While forces of globalisation, modernisation and hectic working schedules are prompting youngsters to stay at great distances from their dear ones, cellular phones are facilitating them to bridge this gulf.
A new research focusing on the very personal side of personal computing has revealed that technology workers in Bangalore use mobile phones to bridge cultural differences, and make way for arranged marriages.
They also rely on the cell phones to maintain personal relationships, revealed the study conducted by doctoral student Carolyn Wei at the University of Washington's department of technical communication.
The research was conducted in Bangalore last summer and it included 20 people, aged 18-30, who had been working for foreign corporations. Each of them had lived in the City for less than two years.
More than half the study participants worked the graveyard shift because they provided technical support for people working during the daytime in North America.
"The people I studied were in this 24/7 environment and they were always on the go," Wei said.
She found that many study participants were involved in long-distance relationships with someone working or studying in another city.
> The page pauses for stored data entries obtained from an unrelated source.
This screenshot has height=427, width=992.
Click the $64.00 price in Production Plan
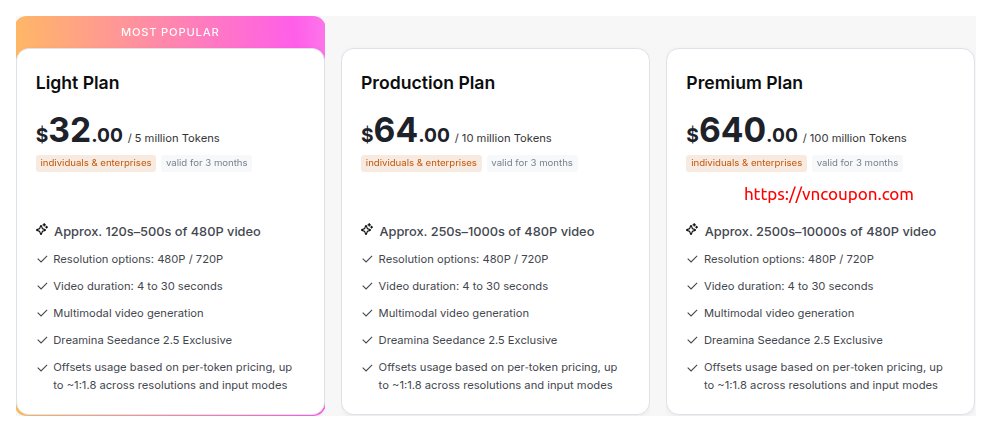405,131
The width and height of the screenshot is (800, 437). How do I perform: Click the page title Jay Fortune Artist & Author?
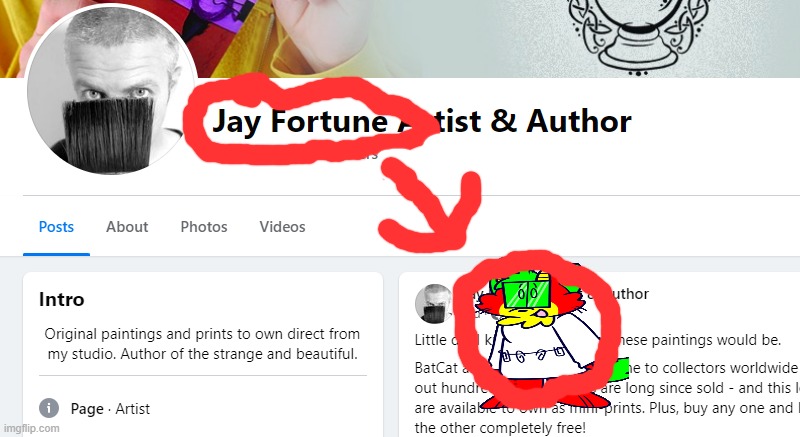click(x=421, y=121)
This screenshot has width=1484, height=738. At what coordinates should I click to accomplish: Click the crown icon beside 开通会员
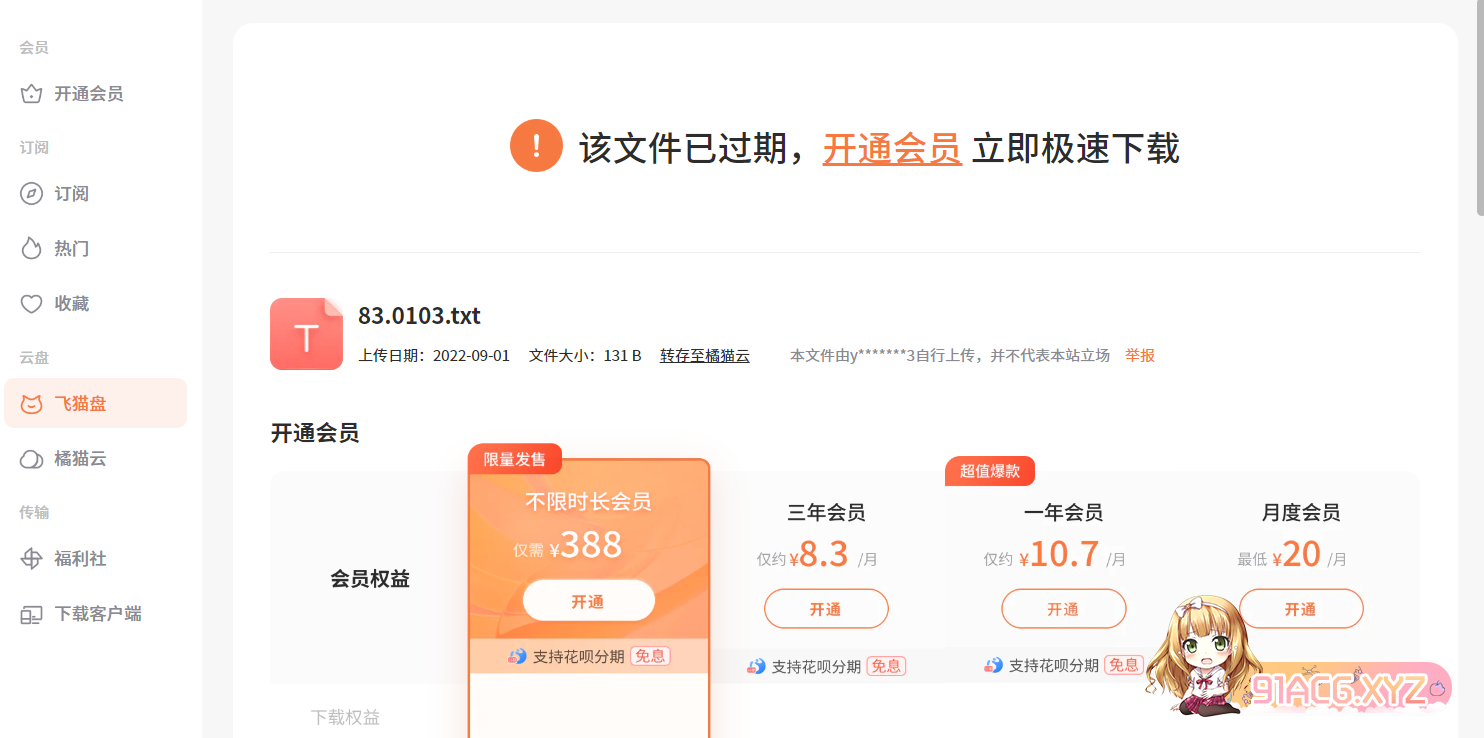point(32,94)
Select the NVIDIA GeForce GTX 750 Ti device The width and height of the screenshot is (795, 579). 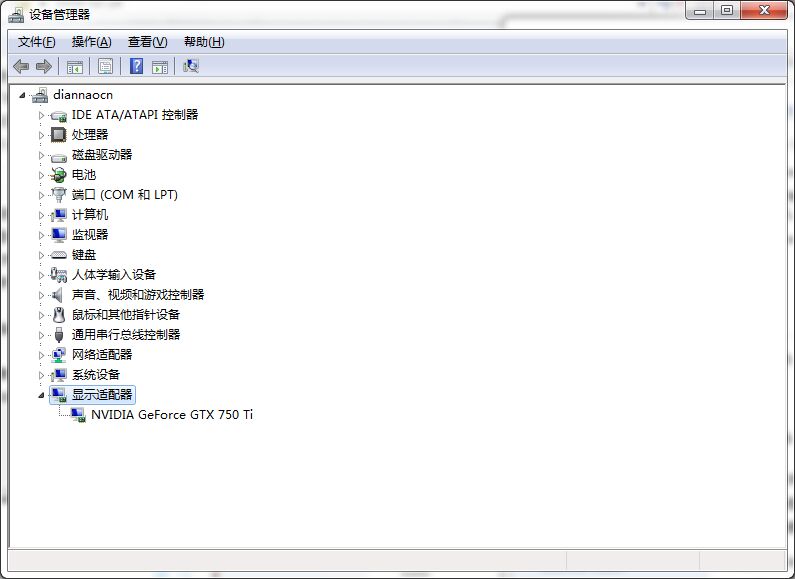click(171, 414)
She also observed that the technology played a role in arranged marriages, something most of the participants considered as an option for finding a partner.
"The mobile phone makes it a little easier to facilitate an arranged marriage at a distance," Wei said.
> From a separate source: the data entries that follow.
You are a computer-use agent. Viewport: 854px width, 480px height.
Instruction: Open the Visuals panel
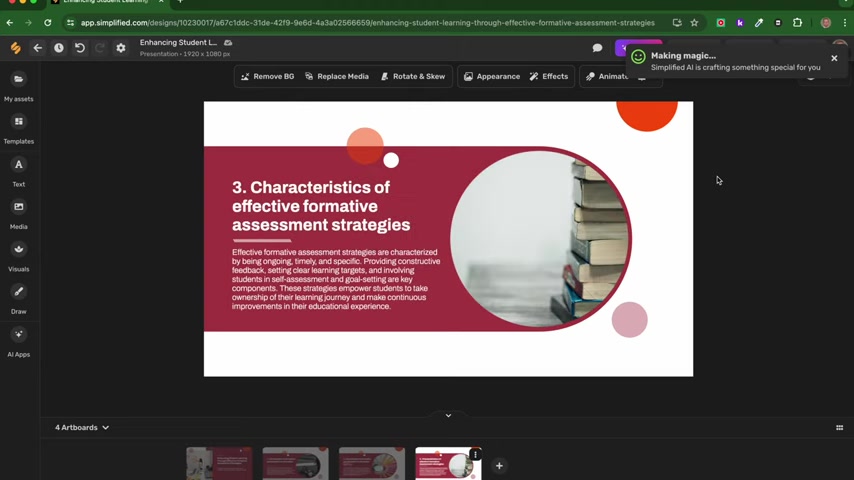click(x=18, y=255)
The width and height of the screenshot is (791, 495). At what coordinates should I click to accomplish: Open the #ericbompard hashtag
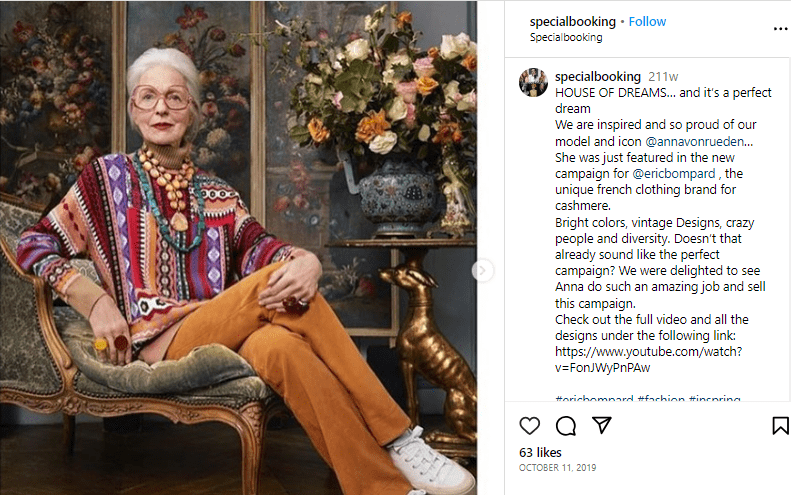coord(594,399)
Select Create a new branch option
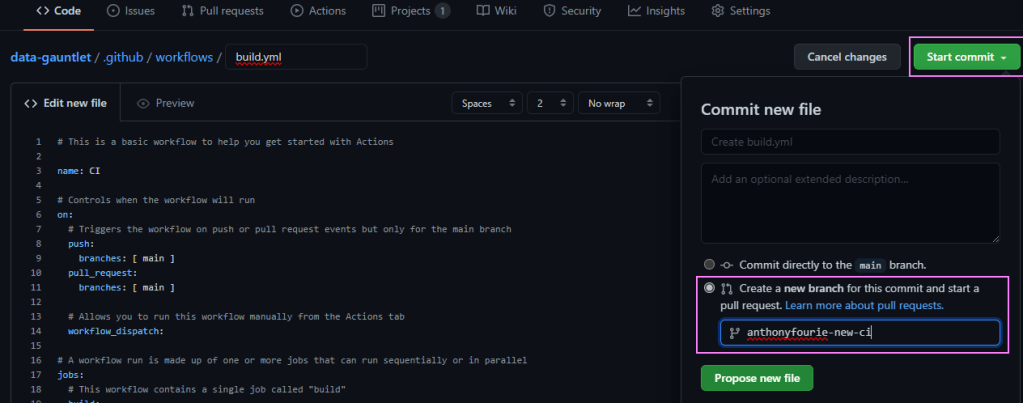 tap(709, 288)
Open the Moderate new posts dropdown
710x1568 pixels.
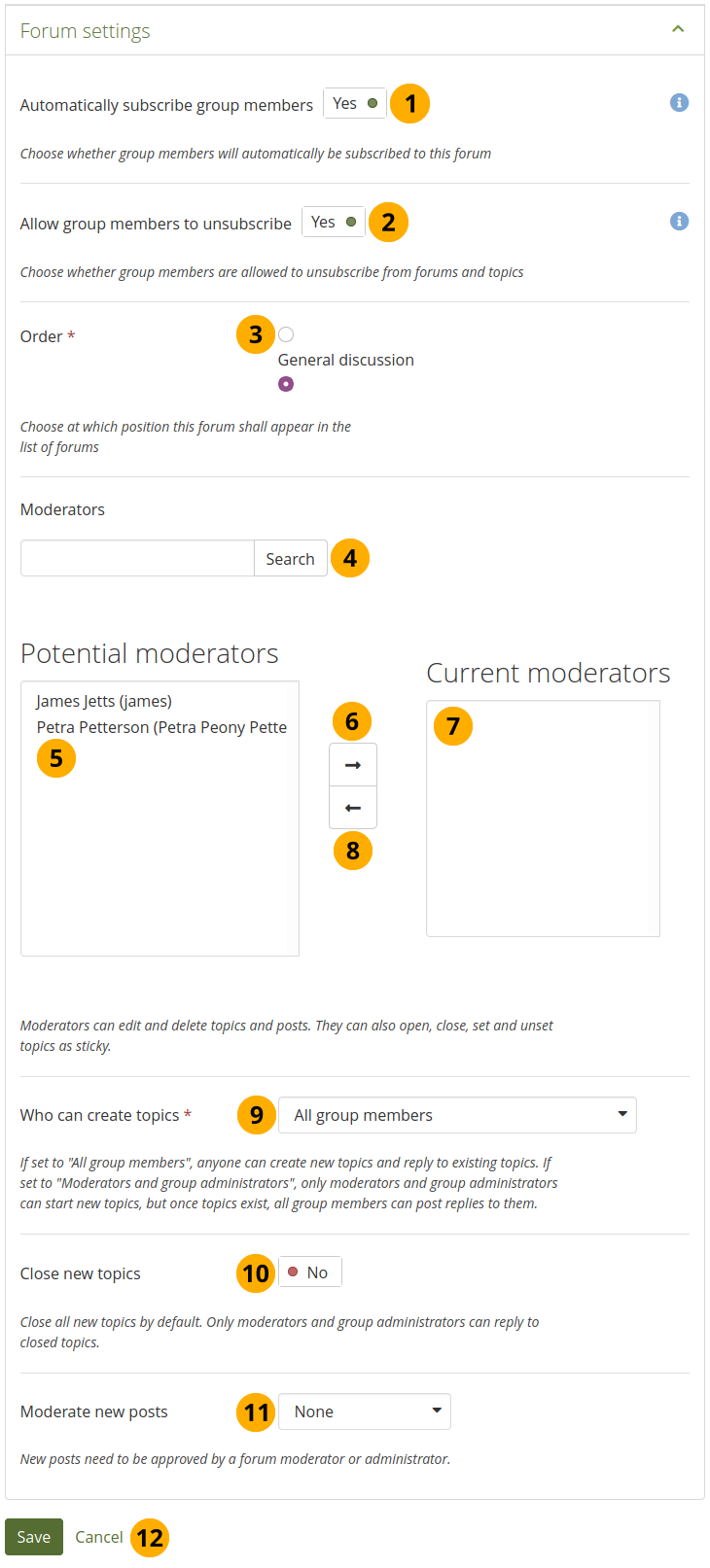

She discovered instances where people used mobile phones to get to know partners vetted and approved by their parents.
The research also brought to light several instances where mobile phones played a crucial role in romance.
Wei noticed that working couples remained in touch by sending text messages to each other, and they could not stay apart from their mobiles.
Beth Kolko, Wei's advisor and an associate professor in the department of technical communication, researches how people in emerging markets, particularly in Central Asia, use new technologies.
"What Carolyn has done it take this really interesting element of youth culture -- courtship -- and identified how mobile phones interact with those pre-existing patterns of interaction. Technology doesn't trump culture, it doesn't change culture on its own, but it is a force that pushes against cultural patterns," Kolko said.
The study was presented at the IEEE International Professional Communication Conference recently.